**WHAT YOU SHOULD DO**
Set down all of the data that follows, keeping every character.

(Saved entries)
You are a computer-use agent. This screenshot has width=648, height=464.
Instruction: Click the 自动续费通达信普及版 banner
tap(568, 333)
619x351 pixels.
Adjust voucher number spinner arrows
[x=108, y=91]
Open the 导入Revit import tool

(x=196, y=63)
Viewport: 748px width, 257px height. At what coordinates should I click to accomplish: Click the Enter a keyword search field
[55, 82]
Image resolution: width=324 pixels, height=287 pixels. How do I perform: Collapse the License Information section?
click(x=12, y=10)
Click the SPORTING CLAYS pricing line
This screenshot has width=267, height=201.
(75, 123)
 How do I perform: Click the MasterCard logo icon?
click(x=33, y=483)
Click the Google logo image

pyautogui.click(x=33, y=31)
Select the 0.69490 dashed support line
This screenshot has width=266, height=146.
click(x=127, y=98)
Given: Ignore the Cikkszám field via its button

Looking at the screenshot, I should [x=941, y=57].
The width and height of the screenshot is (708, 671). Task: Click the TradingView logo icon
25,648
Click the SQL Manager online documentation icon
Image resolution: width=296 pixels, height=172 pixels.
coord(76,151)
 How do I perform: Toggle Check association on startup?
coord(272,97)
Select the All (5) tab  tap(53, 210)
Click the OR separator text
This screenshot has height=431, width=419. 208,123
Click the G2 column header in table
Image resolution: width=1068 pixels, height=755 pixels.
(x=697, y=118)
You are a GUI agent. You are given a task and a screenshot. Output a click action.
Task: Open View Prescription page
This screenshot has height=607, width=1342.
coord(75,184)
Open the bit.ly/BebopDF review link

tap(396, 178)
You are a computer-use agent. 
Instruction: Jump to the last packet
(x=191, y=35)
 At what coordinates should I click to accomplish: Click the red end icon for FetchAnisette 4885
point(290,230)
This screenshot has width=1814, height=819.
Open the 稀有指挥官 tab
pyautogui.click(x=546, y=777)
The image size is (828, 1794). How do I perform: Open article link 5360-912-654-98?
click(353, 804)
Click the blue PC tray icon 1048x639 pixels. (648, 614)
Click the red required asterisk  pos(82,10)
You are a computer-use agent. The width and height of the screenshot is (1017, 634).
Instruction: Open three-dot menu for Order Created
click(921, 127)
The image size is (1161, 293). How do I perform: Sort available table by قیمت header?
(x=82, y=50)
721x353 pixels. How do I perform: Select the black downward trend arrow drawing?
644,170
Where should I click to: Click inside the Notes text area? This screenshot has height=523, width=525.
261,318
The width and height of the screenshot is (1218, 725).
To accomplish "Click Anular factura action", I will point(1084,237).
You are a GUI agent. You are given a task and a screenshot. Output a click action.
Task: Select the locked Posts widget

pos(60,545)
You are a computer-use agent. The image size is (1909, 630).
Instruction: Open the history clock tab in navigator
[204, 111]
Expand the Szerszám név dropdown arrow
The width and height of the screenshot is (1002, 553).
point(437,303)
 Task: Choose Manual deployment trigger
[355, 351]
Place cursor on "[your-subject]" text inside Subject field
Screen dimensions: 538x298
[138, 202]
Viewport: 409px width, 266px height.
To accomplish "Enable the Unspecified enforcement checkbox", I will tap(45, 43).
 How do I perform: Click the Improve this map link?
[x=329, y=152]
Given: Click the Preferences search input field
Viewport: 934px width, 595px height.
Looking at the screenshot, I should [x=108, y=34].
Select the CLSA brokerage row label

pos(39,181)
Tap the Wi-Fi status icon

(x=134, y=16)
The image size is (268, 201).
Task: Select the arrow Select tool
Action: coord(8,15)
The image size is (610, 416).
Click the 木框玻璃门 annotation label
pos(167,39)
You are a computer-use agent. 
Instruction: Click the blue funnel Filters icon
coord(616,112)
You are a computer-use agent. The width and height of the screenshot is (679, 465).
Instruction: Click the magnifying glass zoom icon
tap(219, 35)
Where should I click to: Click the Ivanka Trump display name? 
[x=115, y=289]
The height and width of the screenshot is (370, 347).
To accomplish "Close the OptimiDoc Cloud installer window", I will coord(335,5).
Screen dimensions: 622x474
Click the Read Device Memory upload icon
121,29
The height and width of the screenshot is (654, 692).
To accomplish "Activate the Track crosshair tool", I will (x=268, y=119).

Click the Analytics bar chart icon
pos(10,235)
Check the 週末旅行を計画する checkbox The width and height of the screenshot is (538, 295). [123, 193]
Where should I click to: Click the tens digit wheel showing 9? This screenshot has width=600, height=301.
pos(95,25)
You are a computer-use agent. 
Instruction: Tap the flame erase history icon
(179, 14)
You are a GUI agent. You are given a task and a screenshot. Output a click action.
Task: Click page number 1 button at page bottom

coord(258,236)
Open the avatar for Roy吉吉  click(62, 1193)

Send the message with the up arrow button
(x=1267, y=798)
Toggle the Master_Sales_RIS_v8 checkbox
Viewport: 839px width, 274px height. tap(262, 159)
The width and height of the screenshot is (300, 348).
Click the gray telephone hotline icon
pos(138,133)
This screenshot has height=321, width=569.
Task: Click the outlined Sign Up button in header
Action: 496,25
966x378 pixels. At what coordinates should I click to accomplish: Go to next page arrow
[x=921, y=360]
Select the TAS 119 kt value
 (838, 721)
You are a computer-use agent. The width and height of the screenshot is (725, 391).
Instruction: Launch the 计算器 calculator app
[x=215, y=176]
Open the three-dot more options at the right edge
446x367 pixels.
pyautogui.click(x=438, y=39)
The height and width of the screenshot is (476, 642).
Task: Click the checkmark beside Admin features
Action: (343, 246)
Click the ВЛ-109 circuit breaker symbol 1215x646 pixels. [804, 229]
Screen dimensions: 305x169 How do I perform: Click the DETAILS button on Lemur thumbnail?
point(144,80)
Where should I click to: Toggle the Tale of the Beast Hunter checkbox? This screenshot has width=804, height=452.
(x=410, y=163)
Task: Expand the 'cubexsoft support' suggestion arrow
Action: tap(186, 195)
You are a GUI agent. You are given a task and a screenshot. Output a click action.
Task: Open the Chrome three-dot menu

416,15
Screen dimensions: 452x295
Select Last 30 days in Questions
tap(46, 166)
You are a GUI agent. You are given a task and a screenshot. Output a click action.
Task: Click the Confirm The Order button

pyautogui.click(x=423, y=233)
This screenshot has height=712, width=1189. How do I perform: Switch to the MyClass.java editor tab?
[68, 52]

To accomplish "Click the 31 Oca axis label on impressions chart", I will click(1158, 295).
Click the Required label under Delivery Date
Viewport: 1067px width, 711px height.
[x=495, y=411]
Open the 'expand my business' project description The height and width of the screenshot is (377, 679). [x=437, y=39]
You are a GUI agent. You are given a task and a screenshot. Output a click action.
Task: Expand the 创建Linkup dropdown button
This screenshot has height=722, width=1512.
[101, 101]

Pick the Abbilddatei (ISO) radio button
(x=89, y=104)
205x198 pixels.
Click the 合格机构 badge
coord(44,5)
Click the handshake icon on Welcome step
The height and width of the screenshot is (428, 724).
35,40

**SOLUTION**
You are a computer-use agent. This screenshot has width=648, height=464.
Instruction: Click the 自动续费通达信普及版 banner
tap(568, 333)
619x351 pixels.
Adjust voucher number spinner arrows
[x=108, y=91]
Open the 导入Revit import tool

(x=196, y=63)
Viewport: 748px width, 257px height. At what coordinates should I click to accomplish: Click the Enter a keyword search field
[55, 82]
Image resolution: width=324 pixels, height=287 pixels. How do I perform: Collapse the License Information section?
click(x=12, y=10)
Click the SPORTING CLAYS pricing line
This screenshot has width=267, height=201.
(75, 123)
 How do I perform: Click the MasterCard logo icon?
click(x=33, y=483)
Click the Google logo image

pyautogui.click(x=33, y=31)
Select the 0.69490 dashed support line
This screenshot has width=266, height=146.
click(x=127, y=98)
Given: Ignore the Cikkszám field via its button

Looking at the screenshot, I should [x=941, y=57].
The width and height of the screenshot is (708, 671). Task: Click the TradingView logo icon
25,648
Click the SQL Manager online documentation icon
Image resolution: width=296 pixels, height=172 pixels.
coord(76,151)
 How do I perform: Toggle Check association on startup?
coord(272,97)
Select the All (5) tab  tap(53, 210)
Click the OR separator text
This screenshot has height=431, width=419. 208,123
Click the G2 column header in table
Image resolution: width=1068 pixels, height=755 pixels.
(x=697, y=118)
You are a GUI agent. You are given a task and a screenshot. Output a click action.
Task: Open View Prescription page
This screenshot has height=607, width=1342.
coord(75,184)
Open the bit.ly/BebopDF review link

tap(396, 178)
You are a computer-use agent. 
Instruction: Jump to the last packet
(x=191, y=35)
 At what coordinates should I click to accomplish: Click the red end icon for FetchAnisette 4885
point(290,230)
This screenshot has width=1814, height=819.
Open the 稀有指挥官 tab
pyautogui.click(x=546, y=777)
The image size is (828, 1794). How do I perform: Open article link 5360-912-654-98?
click(353, 804)
Click the blue PC tray icon 1048x639 pixels. (648, 614)
Click the red required asterisk  pos(82,10)
You are a computer-use agent. The width and height of the screenshot is (1017, 634).
Instruction: Open three-dot menu for Order Created
click(921, 127)
The image size is (1161, 293). How do I perform: Sort available table by قیمت header?
(x=82, y=50)
721x353 pixels. How do I perform: Select the black downward trend arrow drawing?
644,170
Where should I click to: Click inside the Notes text area? This screenshot has height=523, width=525.
261,318
The width and height of the screenshot is (1218, 725).
To accomplish "Click Anular factura action", I will point(1084,237).
You are a GUI agent. You are given a task and a screenshot. Output a click action.
Task: Select the locked Posts widget

pos(60,545)
You are a computer-use agent. The image size is (1909, 630).
Instruction: Open the history clock tab in navigator
[204, 111]
Expand the Szerszám név dropdown arrow
The width and height of the screenshot is (1002, 553).
point(437,303)
 Task: Choose Manual deployment trigger
[355, 351]
Place cursor on "[your-subject]" text inside Subject field
Screen dimensions: 538x298
[138, 202]
Viewport: 409px width, 266px height.
To accomplish "Enable the Unspecified enforcement checkbox", I will tap(45, 43).
 How do I perform: Click the Improve this map link?
[x=329, y=152]
Given: Click the Preferences search input field
Viewport: 934px width, 595px height.
Looking at the screenshot, I should [x=108, y=34].
Select the CLSA brokerage row label

pos(39,181)
Tap the Wi-Fi status icon

(x=134, y=16)
The image size is (268, 201).
Task: Select the arrow Select tool
Action: coord(8,15)
The image size is (610, 416).
Click the 木框玻璃门 annotation label
pos(167,39)
You are a computer-use agent. 
Instruction: Click the blue funnel Filters icon
coord(616,112)
You are a computer-use agent. The width and height of the screenshot is (679, 465).
Instruction: Click the magnifying glass zoom icon
tap(219, 35)
Where should I click to: Click the Ivanka Trump display name? 
[x=115, y=289]
The height and width of the screenshot is (370, 347).
To accomplish "Close the OptimiDoc Cloud installer window", I will coord(335,5).
Screen dimensions: 622x474
Click the Read Device Memory upload icon
121,29
The height and width of the screenshot is (654, 692).
To accomplish "Activate the Track crosshair tool", I will (x=268, y=119).

Click the Analytics bar chart icon
pos(10,235)
Check the 週末旅行を計画する checkbox The width and height of the screenshot is (538, 295). [123, 193]
Where should I click to: Click the tens digit wheel showing 9? This screenshot has width=600, height=301.
pos(95,25)
You are a computer-use agent. 
Instruction: Tap the flame erase history icon
(179, 14)
You are a GUI agent. You are given a task and a screenshot. Output a click action.
Task: Click page number 1 button at page bottom

coord(258,236)
Open the avatar for Roy吉吉  click(62, 1193)

Send the message with the up arrow button
(x=1267, y=798)
Toggle the Master_Sales_RIS_v8 checkbox
Viewport: 839px width, 274px height. tap(262, 159)
The width and height of the screenshot is (300, 348).
Click the gray telephone hotline icon
pos(138,133)
This screenshot has height=321, width=569.
Task: Click the outlined Sign Up button in header
Action: 496,25
966x378 pixels. At what coordinates should I click to accomplish: Go to next page arrow
[x=921, y=360]
Select the TAS 119 kt value
 (838, 721)
You are a computer-use agent. The width and height of the screenshot is (725, 391).
Instruction: Launch the 计算器 calculator app
[x=215, y=176]
Open the three-dot more options at the right edge
446x367 pixels.
pyautogui.click(x=438, y=39)
The height and width of the screenshot is (476, 642).
Task: Click the checkmark beside Admin features
Action: (343, 246)
Click the ВЛ-109 circuit breaker symbol 1215x646 pixels. [804, 229]
Screen dimensions: 305x169 How do I perform: Click the DETAILS button on Lemur thumbnail?
point(144,80)
Where should I click to: Toggle the Tale of the Beast Hunter checkbox? This screenshot has width=804, height=452.
(x=410, y=163)
Task: Expand the 'cubexsoft support' suggestion arrow
Action: tap(186, 195)
You are a GUI agent. You are given a task and a screenshot. Output a click action.
Task: Open the Chrome three-dot menu

416,15
Screen dimensions: 452x295
Select Last 30 days in Questions
tap(46, 166)
You are a GUI agent. You are given a task and a screenshot. Output a click action.
Task: Click the Confirm The Order button

pyautogui.click(x=423, y=233)
This screenshot has height=712, width=1189. How do I perform: Switch to the MyClass.java editor tab?
[68, 52]

To accomplish "Click the 31 Oca axis label on impressions chart", I will click(1158, 295).
Click the Required label under Delivery Date
Viewport: 1067px width, 711px height.
[x=495, y=411]
Open the 'expand my business' project description The height and width of the screenshot is (377, 679). [x=437, y=39]
You are a GUI agent. You are given a task and a screenshot. Output a click action.
Task: Expand the 创建Linkup dropdown button
This screenshot has height=722, width=1512.
[101, 101]

Pick the Abbilddatei (ISO) radio button
(x=89, y=104)
205x198 pixels.
Click the 合格机构 badge
coord(44,5)
Click the handshake icon on Welcome step
The height and width of the screenshot is (428, 724).
35,40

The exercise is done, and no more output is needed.